Еще была одна ночь. Непогодная, мартовская. Лопарева вывели из дворика тюрьмы, усадили в черную карету, бок о бок с комендантом крепости генералом Сукиным, и повезли в Зимний дворец, где он во второй раз свиделся с Николаем.
Царь возвышался над столом.
Генерал-адъютант Чернышев занимал место слева, граф Бенкендорф – справа.

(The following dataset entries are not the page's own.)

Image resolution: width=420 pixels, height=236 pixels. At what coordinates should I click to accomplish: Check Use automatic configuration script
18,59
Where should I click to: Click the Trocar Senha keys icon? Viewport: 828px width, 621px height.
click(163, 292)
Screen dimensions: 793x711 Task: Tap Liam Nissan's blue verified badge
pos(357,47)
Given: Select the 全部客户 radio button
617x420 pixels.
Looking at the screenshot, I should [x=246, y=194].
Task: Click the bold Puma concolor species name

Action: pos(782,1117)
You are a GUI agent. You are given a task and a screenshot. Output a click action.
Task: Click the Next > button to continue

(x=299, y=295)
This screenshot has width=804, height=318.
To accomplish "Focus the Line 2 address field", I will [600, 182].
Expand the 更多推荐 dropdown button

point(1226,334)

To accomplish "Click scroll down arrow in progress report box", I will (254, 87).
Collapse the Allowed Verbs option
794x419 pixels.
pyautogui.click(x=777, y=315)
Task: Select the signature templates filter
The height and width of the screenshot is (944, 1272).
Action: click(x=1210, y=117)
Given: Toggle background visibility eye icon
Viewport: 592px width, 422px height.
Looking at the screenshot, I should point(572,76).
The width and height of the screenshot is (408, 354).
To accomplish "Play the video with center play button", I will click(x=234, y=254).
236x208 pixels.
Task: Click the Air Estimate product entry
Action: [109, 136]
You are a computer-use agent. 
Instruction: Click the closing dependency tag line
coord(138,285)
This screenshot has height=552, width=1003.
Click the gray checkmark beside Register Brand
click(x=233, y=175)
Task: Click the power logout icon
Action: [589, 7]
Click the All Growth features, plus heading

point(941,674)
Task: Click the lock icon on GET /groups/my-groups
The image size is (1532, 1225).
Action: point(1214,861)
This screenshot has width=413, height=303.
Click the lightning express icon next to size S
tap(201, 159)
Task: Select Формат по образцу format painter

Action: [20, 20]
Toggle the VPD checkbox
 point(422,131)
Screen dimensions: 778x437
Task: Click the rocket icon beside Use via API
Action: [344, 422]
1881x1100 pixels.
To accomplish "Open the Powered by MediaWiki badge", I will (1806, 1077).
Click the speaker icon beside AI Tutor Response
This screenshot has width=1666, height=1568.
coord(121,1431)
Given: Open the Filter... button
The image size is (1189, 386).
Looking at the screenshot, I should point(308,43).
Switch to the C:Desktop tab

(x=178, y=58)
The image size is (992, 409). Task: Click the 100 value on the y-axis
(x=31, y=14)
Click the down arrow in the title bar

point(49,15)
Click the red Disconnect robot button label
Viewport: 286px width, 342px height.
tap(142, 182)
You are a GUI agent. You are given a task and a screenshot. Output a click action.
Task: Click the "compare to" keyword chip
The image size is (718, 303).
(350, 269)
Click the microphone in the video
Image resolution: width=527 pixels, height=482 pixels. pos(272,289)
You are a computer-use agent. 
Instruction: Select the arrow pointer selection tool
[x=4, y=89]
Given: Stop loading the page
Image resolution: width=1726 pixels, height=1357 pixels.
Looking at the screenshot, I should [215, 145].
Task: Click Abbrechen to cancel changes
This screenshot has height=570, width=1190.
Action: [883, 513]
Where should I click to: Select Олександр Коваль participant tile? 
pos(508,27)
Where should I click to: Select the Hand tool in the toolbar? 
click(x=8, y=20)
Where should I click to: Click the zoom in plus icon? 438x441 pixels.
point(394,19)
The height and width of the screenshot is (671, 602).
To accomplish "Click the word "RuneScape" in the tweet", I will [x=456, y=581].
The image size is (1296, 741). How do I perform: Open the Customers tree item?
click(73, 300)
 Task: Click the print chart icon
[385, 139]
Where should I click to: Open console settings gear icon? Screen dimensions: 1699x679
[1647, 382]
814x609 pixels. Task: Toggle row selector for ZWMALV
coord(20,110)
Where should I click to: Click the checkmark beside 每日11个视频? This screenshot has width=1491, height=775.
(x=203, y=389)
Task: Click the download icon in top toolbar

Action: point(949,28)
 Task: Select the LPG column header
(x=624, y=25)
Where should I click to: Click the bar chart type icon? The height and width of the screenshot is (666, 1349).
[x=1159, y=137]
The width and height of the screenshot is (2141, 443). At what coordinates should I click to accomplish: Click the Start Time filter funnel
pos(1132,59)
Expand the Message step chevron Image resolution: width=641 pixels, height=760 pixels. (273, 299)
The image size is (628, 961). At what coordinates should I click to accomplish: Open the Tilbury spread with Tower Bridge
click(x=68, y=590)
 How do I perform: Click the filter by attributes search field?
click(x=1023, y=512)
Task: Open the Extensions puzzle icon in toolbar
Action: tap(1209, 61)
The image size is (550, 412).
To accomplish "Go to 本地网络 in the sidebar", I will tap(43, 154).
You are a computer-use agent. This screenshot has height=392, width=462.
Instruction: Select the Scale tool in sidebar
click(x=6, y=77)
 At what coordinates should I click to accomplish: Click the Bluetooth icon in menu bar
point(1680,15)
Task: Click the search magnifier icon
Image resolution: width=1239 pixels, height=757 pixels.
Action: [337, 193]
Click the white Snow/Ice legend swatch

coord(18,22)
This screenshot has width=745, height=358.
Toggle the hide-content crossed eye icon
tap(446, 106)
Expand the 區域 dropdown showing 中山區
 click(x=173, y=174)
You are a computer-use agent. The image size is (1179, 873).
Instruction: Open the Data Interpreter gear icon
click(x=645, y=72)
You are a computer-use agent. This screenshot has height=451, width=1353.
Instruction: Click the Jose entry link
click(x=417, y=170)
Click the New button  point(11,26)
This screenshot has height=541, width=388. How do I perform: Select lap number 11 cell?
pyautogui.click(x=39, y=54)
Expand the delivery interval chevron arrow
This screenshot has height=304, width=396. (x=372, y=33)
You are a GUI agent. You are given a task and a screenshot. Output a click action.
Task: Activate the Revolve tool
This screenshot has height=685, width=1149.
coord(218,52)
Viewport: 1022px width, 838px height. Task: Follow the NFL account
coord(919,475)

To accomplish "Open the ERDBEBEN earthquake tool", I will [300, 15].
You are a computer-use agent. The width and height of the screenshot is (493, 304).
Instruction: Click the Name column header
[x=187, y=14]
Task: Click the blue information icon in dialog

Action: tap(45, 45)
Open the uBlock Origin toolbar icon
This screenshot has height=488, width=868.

Генерал Сукин представил арестованного.
Лопарев не упал на колени, как это сделали некоторые участники заговора и восстания. Твердо и спокойно ответил на пронзительно-голубой взгляд царя.
– Сын подполковника лейб-гвардии Михайлы Васильевича? – спросил и, не дожидаясь ответа, дополнил: – Достойно сожаления, что у почтенных отцов, верных престолу и отечеству, преступные дети.
– Достойно сожаления, ваше императорское величество, – отозвался генерал-адъютант Чернышев. – Еще более нетерпимо, когда изобличенные преступники упорствуют в своих показаниях, ведут себя крайне дерзко, стараясь утаить от следствия крамольные связи с сообщниками…
В предварительном следствии мичман Лопарев проходил по восьмому разряду: его могли разжаловать, сослать на Кавказ под пули чеченцев или приговорить к каторге и поселению в Сибири.
Была одна малая зацепка: в июне 1825 года мичман Лопарев, пользуясь месячным увольнением по причине тяжелой болезни матери, вдруг уехал не к родителям в имение, а в Варшаву, где пробыл пять суток у невесты Ядвиги Менцовской, с которой будто бы поссорился. Менцовская заявила, что ничего не знала о принадлежности жениха к тайному обществу. Никаких документов, изобличающих мичмана, у следственной комиссии не было. Так бы и остался вопрос открытым, если бы сам царь не усомнился: подумать только – ездил в Варшаву! Это же все равно что к дьяволу в пекло. Не проходило ни одной тайной молитвы, когда бы царь не оглядывался на Варшаву. Это же Варшава!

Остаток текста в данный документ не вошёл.